(Your objective) Rewrite the rows below, changing every "Locate an element on the screen" to "Find the position of an element on the screen" and leaving everything else as it is.

(Data supplied)
------------------------------------------------------------------------

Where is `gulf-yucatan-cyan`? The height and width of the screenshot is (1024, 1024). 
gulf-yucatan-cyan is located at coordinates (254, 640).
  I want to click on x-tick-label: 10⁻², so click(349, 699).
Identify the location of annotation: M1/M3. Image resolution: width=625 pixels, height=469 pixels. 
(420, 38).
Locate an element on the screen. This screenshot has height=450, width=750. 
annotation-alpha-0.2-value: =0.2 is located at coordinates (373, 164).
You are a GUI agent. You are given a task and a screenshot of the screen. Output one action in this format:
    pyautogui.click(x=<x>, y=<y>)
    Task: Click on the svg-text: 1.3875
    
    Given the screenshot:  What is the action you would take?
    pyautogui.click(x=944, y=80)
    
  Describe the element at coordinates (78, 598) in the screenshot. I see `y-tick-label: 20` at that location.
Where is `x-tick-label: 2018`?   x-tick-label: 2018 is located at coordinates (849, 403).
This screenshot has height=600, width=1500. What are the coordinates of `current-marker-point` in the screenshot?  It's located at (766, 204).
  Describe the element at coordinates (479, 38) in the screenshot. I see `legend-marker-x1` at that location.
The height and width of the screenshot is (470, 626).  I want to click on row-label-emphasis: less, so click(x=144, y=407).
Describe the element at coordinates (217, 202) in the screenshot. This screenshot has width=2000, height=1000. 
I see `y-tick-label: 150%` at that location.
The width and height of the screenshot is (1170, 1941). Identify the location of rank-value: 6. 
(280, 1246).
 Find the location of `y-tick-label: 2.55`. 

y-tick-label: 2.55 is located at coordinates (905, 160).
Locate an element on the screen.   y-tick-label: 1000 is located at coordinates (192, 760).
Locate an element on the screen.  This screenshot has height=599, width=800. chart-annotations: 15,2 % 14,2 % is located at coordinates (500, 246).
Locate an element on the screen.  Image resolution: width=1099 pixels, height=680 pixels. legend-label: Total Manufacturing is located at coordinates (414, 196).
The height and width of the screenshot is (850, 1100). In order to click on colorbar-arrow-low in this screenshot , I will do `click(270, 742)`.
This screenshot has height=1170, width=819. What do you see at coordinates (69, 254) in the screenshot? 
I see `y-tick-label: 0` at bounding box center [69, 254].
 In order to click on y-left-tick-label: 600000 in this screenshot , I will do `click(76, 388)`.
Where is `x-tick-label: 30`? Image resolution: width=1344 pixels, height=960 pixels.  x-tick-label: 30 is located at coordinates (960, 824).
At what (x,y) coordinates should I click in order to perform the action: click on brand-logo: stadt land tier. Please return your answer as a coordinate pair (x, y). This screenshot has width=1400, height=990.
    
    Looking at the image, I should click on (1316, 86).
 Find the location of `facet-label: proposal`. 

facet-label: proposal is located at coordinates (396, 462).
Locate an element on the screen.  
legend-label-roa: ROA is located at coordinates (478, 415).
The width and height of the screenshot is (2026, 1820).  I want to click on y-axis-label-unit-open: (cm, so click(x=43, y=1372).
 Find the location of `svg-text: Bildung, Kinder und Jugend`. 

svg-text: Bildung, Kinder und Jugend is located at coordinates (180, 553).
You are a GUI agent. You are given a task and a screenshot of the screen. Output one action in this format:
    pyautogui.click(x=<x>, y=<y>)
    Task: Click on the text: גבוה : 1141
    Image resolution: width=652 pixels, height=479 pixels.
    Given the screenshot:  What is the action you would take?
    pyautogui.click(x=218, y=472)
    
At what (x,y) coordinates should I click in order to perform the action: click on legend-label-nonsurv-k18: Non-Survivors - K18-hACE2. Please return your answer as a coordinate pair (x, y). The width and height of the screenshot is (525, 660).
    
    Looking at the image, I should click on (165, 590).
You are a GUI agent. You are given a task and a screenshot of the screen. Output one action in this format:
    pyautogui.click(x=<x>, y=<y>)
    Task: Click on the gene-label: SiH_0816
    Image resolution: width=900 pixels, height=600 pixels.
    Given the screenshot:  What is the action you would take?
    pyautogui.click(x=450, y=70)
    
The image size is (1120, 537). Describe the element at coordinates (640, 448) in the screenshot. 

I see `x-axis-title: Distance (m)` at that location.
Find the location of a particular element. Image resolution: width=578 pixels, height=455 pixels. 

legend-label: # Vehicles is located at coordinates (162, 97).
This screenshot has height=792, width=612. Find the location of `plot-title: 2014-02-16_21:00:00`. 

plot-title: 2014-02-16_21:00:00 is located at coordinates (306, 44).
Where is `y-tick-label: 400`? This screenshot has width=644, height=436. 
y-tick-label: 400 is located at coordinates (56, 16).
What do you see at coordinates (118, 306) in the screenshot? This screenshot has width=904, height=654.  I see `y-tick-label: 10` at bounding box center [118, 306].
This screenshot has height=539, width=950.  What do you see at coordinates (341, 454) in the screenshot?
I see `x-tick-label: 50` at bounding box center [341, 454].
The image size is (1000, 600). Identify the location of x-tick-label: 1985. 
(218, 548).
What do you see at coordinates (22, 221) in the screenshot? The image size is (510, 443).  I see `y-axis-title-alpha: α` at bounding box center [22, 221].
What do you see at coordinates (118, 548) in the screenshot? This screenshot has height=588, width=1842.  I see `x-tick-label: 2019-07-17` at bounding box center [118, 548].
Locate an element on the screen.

------------------------------------------------------------------------

(Exercise solution)
Where is `gulf-yucatan-cyan`? The height and width of the screenshot is (1024, 1024). 
gulf-yucatan-cyan is located at coordinates (254, 640).
  I want to click on x-tick-label: 10⁻², so click(349, 699).
Identify the location of annotation: M1/M3. Image resolution: width=625 pixels, height=469 pixels. 
(420, 38).
Find the position of an element on the screen. This screenshot has height=450, width=750. 
annotation-alpha-0.2-value: =0.2 is located at coordinates (373, 164).
You are a GUI agent. You are given a task and a screenshot of the screen. Output one action in this format:
    pyautogui.click(x=<x>, y=<y>)
    Task: Click on the svg-text: 1.3875
    
    Given the screenshot:  What is the action you would take?
    pyautogui.click(x=944, y=80)
    
  Describe the element at coordinates (78, 598) in the screenshot. I see `y-tick-label: 20` at that location.
Where is `x-tick-label: 2018`?   x-tick-label: 2018 is located at coordinates (849, 403).
This screenshot has height=600, width=1500. What are the coordinates of `current-marker-point` in the screenshot?  It's located at (766, 204).
  Describe the element at coordinates (479, 38) in the screenshot. I see `legend-marker-x1` at that location.
The height and width of the screenshot is (470, 626).  I want to click on row-label-emphasis: less, so click(x=144, y=407).
Describe the element at coordinates (217, 202) in the screenshot. This screenshot has width=2000, height=1000. 
I see `y-tick-label: 150%` at that location.
The width and height of the screenshot is (1170, 1941). Identify the location of rank-value: 6. 
(280, 1246).
 Find the location of `y-tick-label: 2.55`. 

y-tick-label: 2.55 is located at coordinates (905, 160).
Find the position of an element on the screen.   y-tick-label: 1000 is located at coordinates (192, 760).
Find the position of an element on the screen.  This screenshot has height=599, width=800. chart-annotations: 15,2 % 14,2 % is located at coordinates (500, 246).
Find the position of an element on the screen.  Image resolution: width=1099 pixels, height=680 pixels. legend-label: Total Manufacturing is located at coordinates (414, 196).
The height and width of the screenshot is (850, 1100). In order to click on colorbar-arrow-low in this screenshot , I will do `click(270, 742)`.
This screenshot has height=1170, width=819. What do you see at coordinates (69, 254) in the screenshot? 
I see `y-tick-label: 0` at bounding box center [69, 254].
 In order to click on y-left-tick-label: 600000 in this screenshot , I will do `click(76, 388)`.
Where is `x-tick-label: 30`? Image resolution: width=1344 pixels, height=960 pixels.  x-tick-label: 30 is located at coordinates (960, 824).
At what (x,y) coordinates should I click in order to perform the action: click on brand-logo: stadt land tier. Please return your answer as a coordinate pair (x, y). This screenshot has width=1400, height=990.
    
    Looking at the image, I should click on (1316, 86).
 Find the location of `facet-label: proposal`. 

facet-label: proposal is located at coordinates (396, 462).
Find the position of an element on the screen.  
legend-label-roa: ROA is located at coordinates (478, 415).
The width and height of the screenshot is (2026, 1820).  I want to click on y-axis-label-unit-open: (cm, so click(x=43, y=1372).
 Find the location of `svg-text: Bildung, Kinder und Jugend`. 

svg-text: Bildung, Kinder und Jugend is located at coordinates (180, 553).
You are a GUI agent. You are given a task and a screenshot of the screen. Output one action in this format:
    pyautogui.click(x=<x>, y=<y>)
    Task: Click on the text: גבוה : 1141
    Image resolution: width=652 pixels, height=479 pixels.
    Given the screenshot:  What is the action you would take?
    pyautogui.click(x=218, y=472)
    
At what (x,y) coordinates should I click in order to perform the action: click on legend-label-nonsurv-k18: Non-Survivors - K18-hACE2. Please return your answer as a coordinate pair (x, y). The width and height of the screenshot is (525, 660).
    
    Looking at the image, I should click on (165, 590).
You are a GUI agent. You are given a task and a screenshot of the screen. Output one action in this format:
    pyautogui.click(x=<x>, y=<y>)
    Task: Click on the gene-label: SiH_0816
    Image resolution: width=900 pixels, height=600 pixels.
    Given the screenshot:  What is the action you would take?
    pyautogui.click(x=450, y=70)
    
The image size is (1120, 537). Describe the element at coordinates (640, 448) in the screenshot. 

I see `x-axis-title: Distance (m)` at that location.
Find the location of a particular element. Image resolution: width=578 pixels, height=455 pixels. 

legend-label: # Vehicles is located at coordinates (162, 97).
This screenshot has height=792, width=612. Find the location of `plot-title: 2014-02-16_21:00:00`. 

plot-title: 2014-02-16_21:00:00 is located at coordinates (306, 44).
Where is `y-tick-label: 400`? This screenshot has width=644, height=436. 
y-tick-label: 400 is located at coordinates (56, 16).
What do you see at coordinates (118, 306) in the screenshot? This screenshot has width=904, height=654.  I see `y-tick-label: 10` at bounding box center [118, 306].
This screenshot has height=539, width=950.  What do you see at coordinates (341, 454) in the screenshot?
I see `x-tick-label: 50` at bounding box center [341, 454].
The image size is (1000, 600). Identify the location of x-tick-label: 1985. 
(218, 548).
What do you see at coordinates (22, 221) in the screenshot? The image size is (510, 443).  I see `y-axis-title-alpha: α` at bounding box center [22, 221].
What do you see at coordinates (118, 548) in the screenshot? This screenshot has height=588, width=1842.  I see `x-tick-label: 2019-07-17` at bounding box center [118, 548].
Find the position of an element on the screen.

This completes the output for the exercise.